Malware Detection: Context Triggered Piecewise Hashes (CTPH)

A CTPH is a rolling hash and involves multiple traditional cryptographic hashes for one or more fixed-size segments in a file. One of the…

Photo by Growtika Developer Marketing Agency

Malware Detection: Context Triggered Piecewise Hashes (CTPH)

A CTPH is a rolling hash and involves multiple traditional cryptographic hashes for one or more fixed-size segments in a file. One of the most popular CTPH methods is ssdeep.

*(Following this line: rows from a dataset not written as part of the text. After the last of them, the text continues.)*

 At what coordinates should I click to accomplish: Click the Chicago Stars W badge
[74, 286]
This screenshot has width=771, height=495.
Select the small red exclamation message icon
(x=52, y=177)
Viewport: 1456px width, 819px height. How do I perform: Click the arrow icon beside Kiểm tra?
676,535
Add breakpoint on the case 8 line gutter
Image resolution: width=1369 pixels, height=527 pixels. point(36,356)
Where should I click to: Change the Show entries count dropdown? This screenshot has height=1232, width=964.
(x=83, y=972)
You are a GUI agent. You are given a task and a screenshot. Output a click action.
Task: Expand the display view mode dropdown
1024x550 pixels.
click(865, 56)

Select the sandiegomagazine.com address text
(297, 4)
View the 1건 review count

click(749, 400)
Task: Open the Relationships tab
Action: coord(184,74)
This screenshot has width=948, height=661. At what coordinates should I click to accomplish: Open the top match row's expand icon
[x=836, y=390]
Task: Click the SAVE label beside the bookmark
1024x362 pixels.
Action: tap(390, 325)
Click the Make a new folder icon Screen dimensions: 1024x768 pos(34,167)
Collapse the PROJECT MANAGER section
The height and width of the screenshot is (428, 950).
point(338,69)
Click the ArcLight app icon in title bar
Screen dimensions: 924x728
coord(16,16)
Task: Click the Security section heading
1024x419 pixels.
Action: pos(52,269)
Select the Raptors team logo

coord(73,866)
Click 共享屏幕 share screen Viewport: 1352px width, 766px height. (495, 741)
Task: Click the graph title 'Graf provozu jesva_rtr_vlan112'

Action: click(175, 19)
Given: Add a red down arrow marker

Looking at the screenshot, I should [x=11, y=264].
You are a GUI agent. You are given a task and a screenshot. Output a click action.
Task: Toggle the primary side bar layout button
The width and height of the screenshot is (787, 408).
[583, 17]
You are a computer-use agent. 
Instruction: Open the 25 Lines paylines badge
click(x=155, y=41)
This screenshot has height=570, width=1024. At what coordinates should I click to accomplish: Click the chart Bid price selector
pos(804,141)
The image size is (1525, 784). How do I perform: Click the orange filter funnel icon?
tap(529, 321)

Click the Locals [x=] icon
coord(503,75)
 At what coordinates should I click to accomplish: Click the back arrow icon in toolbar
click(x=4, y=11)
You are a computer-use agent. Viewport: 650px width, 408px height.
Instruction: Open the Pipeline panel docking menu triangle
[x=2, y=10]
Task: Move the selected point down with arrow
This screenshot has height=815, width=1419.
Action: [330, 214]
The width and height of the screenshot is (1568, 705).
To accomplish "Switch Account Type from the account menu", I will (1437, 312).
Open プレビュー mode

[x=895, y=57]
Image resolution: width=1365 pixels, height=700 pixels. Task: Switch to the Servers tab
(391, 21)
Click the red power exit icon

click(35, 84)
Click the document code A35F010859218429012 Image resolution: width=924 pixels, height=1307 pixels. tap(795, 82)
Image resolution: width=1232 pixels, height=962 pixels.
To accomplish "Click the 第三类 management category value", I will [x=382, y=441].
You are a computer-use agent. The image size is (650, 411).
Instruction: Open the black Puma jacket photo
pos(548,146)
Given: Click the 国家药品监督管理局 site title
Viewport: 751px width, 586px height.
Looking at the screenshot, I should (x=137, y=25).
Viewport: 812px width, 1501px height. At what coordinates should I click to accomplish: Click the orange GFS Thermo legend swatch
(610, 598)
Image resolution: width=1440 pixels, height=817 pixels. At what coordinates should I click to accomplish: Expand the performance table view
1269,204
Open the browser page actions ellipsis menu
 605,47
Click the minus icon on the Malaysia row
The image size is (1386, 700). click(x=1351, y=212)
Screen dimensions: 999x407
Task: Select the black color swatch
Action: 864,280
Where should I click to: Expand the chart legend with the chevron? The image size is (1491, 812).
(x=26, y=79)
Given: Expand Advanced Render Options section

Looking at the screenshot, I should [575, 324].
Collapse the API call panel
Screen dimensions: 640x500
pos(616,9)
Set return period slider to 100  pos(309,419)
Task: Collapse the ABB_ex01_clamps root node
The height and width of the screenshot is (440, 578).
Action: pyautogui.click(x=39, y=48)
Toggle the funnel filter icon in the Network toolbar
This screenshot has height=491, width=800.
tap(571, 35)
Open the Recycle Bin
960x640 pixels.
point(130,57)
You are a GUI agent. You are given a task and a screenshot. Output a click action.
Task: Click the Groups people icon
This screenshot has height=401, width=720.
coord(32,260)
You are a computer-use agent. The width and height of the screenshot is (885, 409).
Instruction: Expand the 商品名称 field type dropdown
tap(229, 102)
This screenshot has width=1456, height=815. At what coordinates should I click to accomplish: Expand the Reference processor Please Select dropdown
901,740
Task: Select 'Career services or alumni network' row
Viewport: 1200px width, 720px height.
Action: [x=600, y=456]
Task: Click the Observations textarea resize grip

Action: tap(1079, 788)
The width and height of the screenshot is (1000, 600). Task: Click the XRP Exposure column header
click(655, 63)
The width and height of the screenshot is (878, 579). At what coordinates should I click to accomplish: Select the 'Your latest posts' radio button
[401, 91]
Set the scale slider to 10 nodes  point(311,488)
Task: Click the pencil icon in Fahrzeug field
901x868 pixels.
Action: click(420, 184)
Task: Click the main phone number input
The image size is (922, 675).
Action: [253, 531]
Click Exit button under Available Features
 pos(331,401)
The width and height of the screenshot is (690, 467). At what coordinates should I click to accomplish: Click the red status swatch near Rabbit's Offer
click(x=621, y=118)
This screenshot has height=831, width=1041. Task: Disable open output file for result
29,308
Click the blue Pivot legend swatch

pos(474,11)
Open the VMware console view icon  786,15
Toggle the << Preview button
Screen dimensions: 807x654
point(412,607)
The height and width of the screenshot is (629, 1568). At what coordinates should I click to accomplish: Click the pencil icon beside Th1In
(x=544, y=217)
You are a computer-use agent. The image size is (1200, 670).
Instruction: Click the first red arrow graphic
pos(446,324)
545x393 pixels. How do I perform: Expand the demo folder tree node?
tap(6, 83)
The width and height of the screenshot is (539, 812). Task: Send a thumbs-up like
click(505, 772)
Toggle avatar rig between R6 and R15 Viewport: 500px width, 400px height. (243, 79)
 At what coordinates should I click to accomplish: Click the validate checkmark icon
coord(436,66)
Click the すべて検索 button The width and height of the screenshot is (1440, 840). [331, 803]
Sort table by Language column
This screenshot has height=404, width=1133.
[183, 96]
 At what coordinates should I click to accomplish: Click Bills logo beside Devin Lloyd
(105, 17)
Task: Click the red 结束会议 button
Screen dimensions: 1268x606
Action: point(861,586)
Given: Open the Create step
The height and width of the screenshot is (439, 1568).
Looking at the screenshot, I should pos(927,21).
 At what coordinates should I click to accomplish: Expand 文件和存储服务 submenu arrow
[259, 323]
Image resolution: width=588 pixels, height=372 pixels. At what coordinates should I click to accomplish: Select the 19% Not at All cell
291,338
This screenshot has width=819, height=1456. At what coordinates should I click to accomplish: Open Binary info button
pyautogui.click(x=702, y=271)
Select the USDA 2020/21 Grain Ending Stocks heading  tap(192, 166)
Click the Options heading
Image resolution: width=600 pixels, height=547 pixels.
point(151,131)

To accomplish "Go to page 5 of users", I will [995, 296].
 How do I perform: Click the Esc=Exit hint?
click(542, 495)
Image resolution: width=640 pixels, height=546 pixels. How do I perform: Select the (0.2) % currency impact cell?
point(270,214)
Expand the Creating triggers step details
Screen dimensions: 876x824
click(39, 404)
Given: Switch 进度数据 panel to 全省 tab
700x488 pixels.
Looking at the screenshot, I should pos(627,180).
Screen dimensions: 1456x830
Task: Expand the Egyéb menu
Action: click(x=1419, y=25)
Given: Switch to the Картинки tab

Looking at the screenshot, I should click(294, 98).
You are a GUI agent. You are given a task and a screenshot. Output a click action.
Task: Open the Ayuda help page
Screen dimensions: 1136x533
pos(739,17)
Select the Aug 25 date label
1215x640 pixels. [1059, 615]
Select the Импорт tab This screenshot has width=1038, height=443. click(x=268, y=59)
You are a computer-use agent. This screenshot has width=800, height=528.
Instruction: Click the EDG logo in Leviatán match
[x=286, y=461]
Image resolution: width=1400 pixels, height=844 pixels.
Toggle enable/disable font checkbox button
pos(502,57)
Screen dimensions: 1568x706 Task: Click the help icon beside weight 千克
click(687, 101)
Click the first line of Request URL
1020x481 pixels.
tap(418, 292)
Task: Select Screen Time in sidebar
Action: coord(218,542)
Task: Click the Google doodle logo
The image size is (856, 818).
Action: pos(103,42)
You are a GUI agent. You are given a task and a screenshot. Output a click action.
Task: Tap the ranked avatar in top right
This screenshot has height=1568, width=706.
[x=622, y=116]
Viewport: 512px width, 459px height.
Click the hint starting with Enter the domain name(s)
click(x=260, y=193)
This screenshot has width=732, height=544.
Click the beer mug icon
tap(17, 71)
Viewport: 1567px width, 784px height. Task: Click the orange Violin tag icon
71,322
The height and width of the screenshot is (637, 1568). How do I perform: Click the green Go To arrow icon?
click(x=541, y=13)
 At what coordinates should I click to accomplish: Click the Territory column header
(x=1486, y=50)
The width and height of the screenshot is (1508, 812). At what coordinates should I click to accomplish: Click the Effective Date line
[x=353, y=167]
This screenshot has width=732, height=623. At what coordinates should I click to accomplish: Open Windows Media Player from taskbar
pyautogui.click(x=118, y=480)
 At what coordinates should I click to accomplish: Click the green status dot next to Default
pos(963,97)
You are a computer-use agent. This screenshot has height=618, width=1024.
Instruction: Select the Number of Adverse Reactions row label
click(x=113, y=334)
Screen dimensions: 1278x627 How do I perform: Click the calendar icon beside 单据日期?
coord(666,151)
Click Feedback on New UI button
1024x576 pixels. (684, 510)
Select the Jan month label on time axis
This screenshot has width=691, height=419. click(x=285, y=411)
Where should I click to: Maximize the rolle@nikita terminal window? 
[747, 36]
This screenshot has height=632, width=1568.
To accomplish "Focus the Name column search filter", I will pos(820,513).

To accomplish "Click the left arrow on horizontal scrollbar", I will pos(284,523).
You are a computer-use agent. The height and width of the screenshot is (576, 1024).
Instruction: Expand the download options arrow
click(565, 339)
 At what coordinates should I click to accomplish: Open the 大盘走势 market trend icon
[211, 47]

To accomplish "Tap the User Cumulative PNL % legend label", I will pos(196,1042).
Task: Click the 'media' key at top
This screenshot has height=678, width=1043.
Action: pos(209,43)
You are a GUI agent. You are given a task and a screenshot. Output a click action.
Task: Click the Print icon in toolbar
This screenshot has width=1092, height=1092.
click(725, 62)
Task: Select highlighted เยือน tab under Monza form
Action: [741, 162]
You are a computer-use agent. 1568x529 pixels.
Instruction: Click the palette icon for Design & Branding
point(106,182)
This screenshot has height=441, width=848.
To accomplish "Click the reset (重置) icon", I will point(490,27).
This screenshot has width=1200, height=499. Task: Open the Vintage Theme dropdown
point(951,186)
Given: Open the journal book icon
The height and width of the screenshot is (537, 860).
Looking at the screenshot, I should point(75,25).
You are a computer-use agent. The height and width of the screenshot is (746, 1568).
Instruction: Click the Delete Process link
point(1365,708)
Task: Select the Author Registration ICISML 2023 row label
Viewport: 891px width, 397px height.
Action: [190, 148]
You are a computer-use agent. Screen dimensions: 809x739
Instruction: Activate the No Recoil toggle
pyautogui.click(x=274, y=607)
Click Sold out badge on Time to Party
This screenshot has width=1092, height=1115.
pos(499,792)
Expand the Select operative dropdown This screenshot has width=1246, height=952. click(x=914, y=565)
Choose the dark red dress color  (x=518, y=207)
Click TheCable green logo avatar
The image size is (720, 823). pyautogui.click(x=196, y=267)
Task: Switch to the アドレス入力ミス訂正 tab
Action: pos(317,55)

This was created, in 2006, by Jesse Kornblum [1] and uses fuzzy hashes:

This aims to match similar byte sequences, no matter if there are differences between these sequences. For this, we break a file up into fragments with a rolling hash function. We then produce a small hash for each of those fragments. These are then aggregated to produce the complete hash of a file. In comparing file signatures, we treat the resultant hash value as a string and then use an edit distance method to compare.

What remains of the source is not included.